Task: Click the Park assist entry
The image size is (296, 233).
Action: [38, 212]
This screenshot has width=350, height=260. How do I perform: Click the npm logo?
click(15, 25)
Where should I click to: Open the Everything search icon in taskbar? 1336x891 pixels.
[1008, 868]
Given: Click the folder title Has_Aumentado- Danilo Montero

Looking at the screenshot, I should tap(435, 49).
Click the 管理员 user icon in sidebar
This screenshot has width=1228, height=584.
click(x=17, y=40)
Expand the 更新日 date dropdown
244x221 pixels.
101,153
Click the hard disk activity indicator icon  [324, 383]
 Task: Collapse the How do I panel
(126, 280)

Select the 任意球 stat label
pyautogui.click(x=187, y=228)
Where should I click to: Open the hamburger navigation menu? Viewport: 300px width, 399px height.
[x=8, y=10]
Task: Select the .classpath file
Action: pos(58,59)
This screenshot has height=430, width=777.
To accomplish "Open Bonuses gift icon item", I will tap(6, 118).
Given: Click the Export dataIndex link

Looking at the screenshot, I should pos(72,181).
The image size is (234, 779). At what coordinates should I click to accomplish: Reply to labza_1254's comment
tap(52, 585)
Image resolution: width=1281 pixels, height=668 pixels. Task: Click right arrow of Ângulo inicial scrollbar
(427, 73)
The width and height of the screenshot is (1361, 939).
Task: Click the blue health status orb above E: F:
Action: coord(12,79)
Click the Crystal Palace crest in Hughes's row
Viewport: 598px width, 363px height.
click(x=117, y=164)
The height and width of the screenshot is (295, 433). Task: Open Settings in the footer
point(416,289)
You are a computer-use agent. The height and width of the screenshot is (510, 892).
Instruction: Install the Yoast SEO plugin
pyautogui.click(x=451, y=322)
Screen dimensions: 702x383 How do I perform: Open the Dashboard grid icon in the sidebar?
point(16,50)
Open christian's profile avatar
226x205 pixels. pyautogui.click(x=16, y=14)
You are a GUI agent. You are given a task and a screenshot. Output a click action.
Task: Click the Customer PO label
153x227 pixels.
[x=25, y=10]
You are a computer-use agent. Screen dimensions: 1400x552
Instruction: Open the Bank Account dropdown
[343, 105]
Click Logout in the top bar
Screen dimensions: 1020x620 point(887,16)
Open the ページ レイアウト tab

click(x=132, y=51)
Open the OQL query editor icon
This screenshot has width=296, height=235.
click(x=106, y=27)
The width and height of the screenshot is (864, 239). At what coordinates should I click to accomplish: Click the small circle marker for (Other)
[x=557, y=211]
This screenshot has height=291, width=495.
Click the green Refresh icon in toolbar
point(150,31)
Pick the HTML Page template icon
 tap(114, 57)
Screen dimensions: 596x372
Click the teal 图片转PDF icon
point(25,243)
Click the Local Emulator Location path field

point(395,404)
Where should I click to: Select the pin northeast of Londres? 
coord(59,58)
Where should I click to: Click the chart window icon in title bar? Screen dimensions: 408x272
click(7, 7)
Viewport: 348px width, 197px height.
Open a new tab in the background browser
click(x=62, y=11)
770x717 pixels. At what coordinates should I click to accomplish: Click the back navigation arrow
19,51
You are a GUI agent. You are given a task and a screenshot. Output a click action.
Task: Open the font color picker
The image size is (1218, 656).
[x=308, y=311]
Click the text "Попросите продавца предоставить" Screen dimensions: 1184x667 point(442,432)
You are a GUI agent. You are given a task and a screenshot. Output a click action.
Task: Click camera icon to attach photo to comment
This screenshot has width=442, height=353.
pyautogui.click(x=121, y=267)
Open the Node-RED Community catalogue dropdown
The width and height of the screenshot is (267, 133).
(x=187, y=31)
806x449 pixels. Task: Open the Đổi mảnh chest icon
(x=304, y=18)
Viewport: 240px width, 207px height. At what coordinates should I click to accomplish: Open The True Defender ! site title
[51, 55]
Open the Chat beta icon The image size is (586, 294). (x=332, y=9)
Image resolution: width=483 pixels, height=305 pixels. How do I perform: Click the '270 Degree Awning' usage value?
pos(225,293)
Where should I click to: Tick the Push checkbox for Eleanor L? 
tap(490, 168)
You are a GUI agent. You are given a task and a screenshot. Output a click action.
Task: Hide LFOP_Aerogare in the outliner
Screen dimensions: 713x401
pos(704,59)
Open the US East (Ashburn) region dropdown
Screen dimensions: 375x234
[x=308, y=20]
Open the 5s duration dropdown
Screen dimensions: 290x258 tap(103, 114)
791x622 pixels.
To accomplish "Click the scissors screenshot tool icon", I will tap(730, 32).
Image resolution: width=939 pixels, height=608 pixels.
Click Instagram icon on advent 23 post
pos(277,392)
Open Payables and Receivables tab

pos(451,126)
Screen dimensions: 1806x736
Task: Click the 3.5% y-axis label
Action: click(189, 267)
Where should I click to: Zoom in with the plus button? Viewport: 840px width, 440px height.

+ + +

§ Work request:
Take from the listing every line in which the word "computer" appears.

§ Task answer:
You are a computer-use agent. The height and width of the screenshot is (510, 892).
You are a computer-use agent. Screen dimensions: 1400x552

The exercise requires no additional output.